■ Requirement
Pick out each line in the entries below that contains the word "icon", and copy those lines.

--- Start Listing ---

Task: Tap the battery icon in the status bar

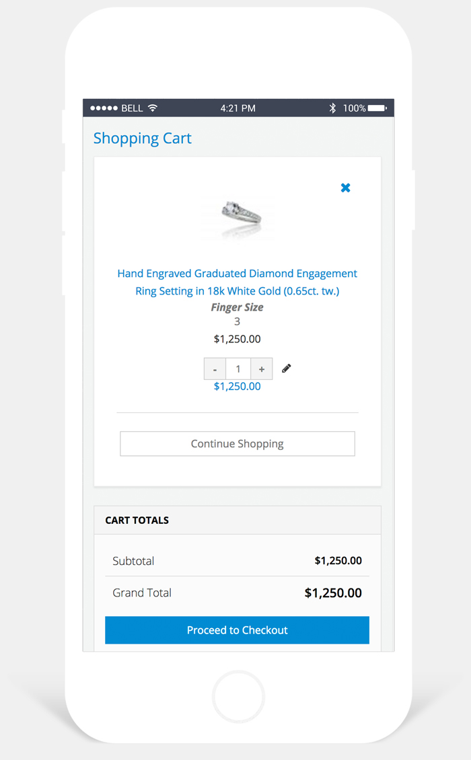Action: point(377,108)
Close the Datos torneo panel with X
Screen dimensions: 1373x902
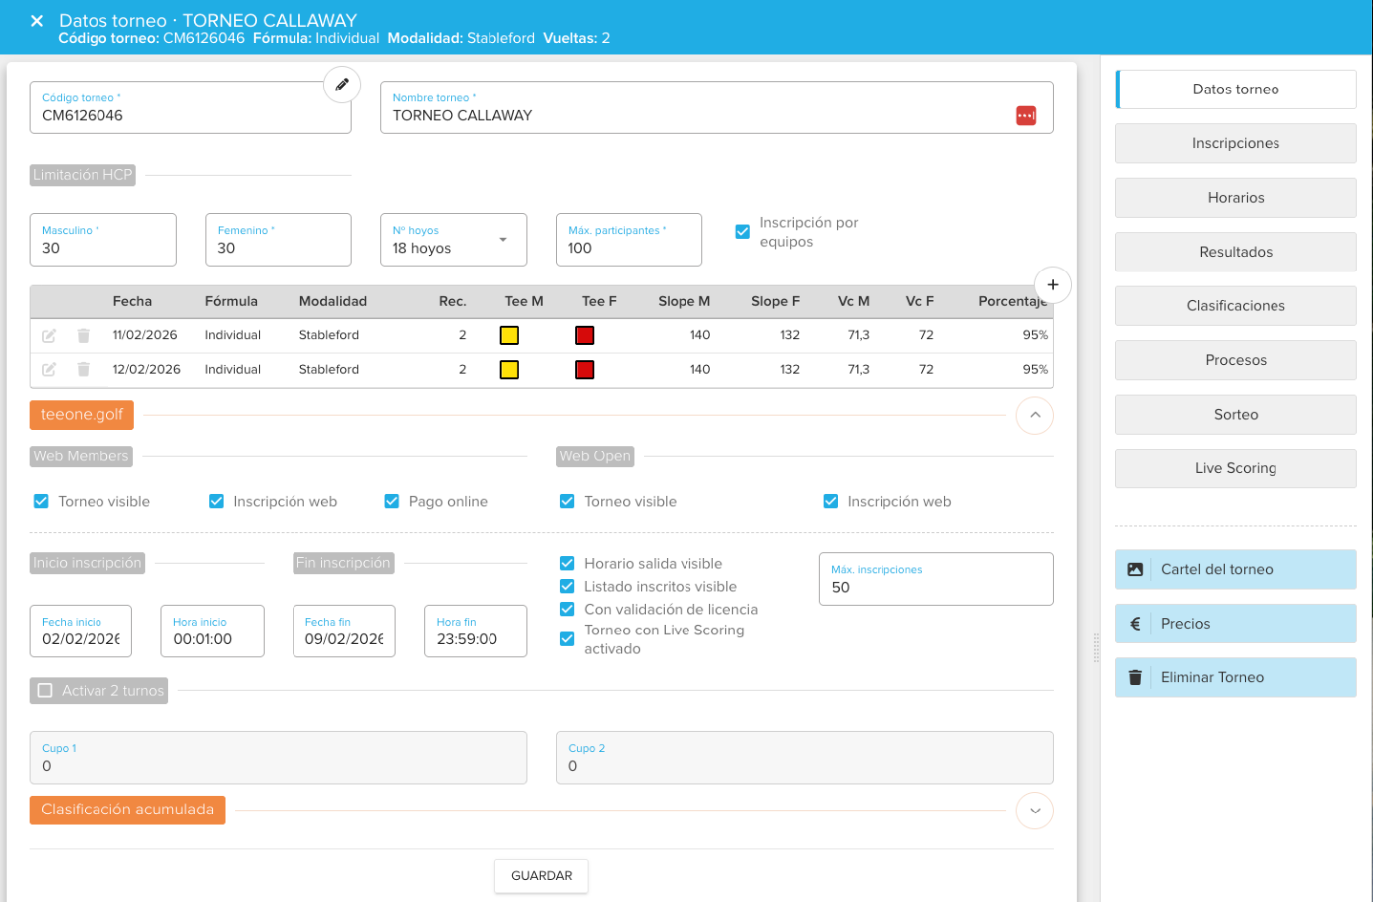(x=37, y=21)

--- End Listing ---

■ Answer to this problem
Task: Tap the battery icon in the status bar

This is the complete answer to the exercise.